If you have any love of the Mabinogion, any love of ‘Celtic’ myth, then buy this book and read it. You’ll love it. If you have tried to read the Mabinogi in the past and have found it dull or uninspiring, buy this book and read it (along with my Four Branches CDs of course ! 😁) and it will, without doubt help you to understand what all the fuss is about.

This book is a wonderful addition to The Matter of Britain. Long may these tales be retold, long may they live in our hearts, and in the land of Albion.

I almost heard Land of Hope and Glory start there…

I think I need a cuppa.

5 responses to “Book Review – The Assembly of the Severed Head by Hugh Lupton”

  1. Thank you!! Looking forward to reading it very much, and diolch yn fawr iawn for your extraordinary commitment to the Mabinogion and Celtic wisdom.
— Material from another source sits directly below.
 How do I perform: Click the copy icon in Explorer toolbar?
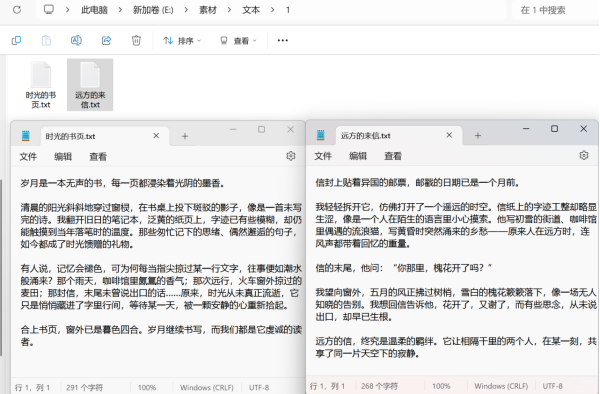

  2. Hi Dave. I met Hugh one weekend in 1985 when I lived in Norfolk. A Shaman friend of mine Bruce Lacey who was quite famous in the 60’s (he worked with George Martin and was in the films Help and Smashing Time) invited a group of friends over for the weekend to create a faerie film at his farm. The cast all made their own costumes and the structures to create faerieland and also made up the story. That was on the Saturday, on the Sunday was the filming. Hugh was the storyteller who narrated the film and he and Rowan also acted in it along with my then wife Julie and our new born baby Rachael and my goat Winifred! It was a great weekend and when I met up with Bruce 4 years ago he gave me a copy of the film as I had never seen it. I’m so pleased Hugh is still about and his book sounds great. Sadly Bruce died last year.

  3. Thank you for this. Sounds wonderful. I like Lupton’s work but didn’t know about this one.

    Yes, I’m a groupie too; even read Y Mabinogi in the original language at uni a few decades ago, and it’s informed a great deal of my own work.

    I’ve also loved Matthew Francis’ fine retelling in poetry; am sure you will know that one, too?